And the idiocy continues:
A majority of Americans with 401(k)-type savings accounts are accumulating debt faster than they are setting aside money for retirement, further undermining the nation’s troubled system for old-age saving, a new report has found.
Three in five workers with defined contribution accounts are “debt savers,” according to the report released Thursday, meaning their increasing mortgages, credit card balances and installment loans are outpacing the amount of money they are able to save for retirement.
The imbalance is expanding even as policymakers are encouraging people to set aside more by offering generous tax breaks and automatically enrolling workers in retirement accounts that in some cases automatically escalate the amount of money over time.
Currently, workers with retirement savings accounts put aside more than 11 percent of their pay for retirement — 5 percent in their own accounts, and 6.2 percent in Social Security.

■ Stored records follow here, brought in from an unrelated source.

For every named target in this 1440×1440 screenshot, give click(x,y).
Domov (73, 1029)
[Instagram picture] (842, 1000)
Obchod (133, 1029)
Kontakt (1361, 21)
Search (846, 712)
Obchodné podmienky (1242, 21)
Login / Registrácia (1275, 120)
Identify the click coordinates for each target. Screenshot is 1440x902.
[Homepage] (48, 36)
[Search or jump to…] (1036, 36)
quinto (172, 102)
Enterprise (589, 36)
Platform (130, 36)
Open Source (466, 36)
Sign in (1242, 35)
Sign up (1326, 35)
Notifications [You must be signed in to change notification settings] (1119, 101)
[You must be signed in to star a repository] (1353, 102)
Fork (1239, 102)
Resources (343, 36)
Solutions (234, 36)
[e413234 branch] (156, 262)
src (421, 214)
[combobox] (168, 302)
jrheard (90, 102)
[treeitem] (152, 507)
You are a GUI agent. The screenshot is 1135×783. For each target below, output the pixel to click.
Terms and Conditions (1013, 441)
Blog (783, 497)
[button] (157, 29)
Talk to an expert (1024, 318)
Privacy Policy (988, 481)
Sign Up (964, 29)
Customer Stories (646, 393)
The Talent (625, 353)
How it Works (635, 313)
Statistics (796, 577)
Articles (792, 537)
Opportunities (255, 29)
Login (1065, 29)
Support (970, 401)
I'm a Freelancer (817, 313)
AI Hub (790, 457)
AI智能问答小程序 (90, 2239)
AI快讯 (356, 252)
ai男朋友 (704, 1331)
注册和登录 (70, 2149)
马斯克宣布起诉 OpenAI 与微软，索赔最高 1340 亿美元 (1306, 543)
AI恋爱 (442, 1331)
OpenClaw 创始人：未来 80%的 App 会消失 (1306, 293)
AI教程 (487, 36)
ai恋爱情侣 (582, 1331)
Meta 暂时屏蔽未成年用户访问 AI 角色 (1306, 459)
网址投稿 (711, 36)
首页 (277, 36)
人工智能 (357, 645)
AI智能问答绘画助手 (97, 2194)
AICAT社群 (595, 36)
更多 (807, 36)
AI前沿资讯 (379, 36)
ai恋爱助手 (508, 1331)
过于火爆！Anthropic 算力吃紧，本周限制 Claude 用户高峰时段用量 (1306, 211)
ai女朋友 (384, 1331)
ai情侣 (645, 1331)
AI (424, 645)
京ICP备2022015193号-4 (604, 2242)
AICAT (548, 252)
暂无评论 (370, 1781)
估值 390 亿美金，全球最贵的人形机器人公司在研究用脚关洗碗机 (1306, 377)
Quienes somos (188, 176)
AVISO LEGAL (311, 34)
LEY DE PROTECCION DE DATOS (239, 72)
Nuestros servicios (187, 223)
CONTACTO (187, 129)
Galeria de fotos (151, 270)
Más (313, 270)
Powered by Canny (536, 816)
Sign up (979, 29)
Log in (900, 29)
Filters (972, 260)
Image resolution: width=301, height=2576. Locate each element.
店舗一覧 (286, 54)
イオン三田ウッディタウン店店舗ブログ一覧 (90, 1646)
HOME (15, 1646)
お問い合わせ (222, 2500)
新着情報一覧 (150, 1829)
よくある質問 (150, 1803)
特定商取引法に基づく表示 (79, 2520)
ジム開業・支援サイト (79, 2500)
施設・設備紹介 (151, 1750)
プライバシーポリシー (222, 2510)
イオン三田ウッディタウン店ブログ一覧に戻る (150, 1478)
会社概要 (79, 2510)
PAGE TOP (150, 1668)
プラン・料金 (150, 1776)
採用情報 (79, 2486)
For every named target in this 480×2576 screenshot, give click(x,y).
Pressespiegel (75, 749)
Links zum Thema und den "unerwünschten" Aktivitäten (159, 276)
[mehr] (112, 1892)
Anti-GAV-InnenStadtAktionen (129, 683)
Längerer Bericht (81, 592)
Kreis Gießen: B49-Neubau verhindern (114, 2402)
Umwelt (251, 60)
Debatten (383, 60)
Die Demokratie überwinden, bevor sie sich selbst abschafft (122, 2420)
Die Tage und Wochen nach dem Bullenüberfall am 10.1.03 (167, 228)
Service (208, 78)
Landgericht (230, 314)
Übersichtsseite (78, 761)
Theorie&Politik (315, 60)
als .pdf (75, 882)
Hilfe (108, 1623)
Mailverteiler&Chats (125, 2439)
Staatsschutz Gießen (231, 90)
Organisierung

Despite that — and despite the $2.5 trillion the report says employers have poured into defined contribution accounts from 1992 to 2012 — the retirement readiness of most Americans has been slipping, according to the report by HelloWallet, a D.C. firm that offers technology-based financial advice to workers and conducts research of economic behavior.
Now, I’m not a big fan of these investment firms, largely because they rely on economic data that comes from the government, but they do have a good point here. People simply aren’t saving for retirement.
But there is good reason for this: the inflation rate is at least 3x higher than it’s being reported. To top that off, the savings interest rates are not high enough to justify saving any kind of money.
So now that the Federal Reserve interest rates are near zero, we are seeing Americans go into debt more than save for their future. This is because inflation is outpacing savings anyway, so you might as well let the good times roll.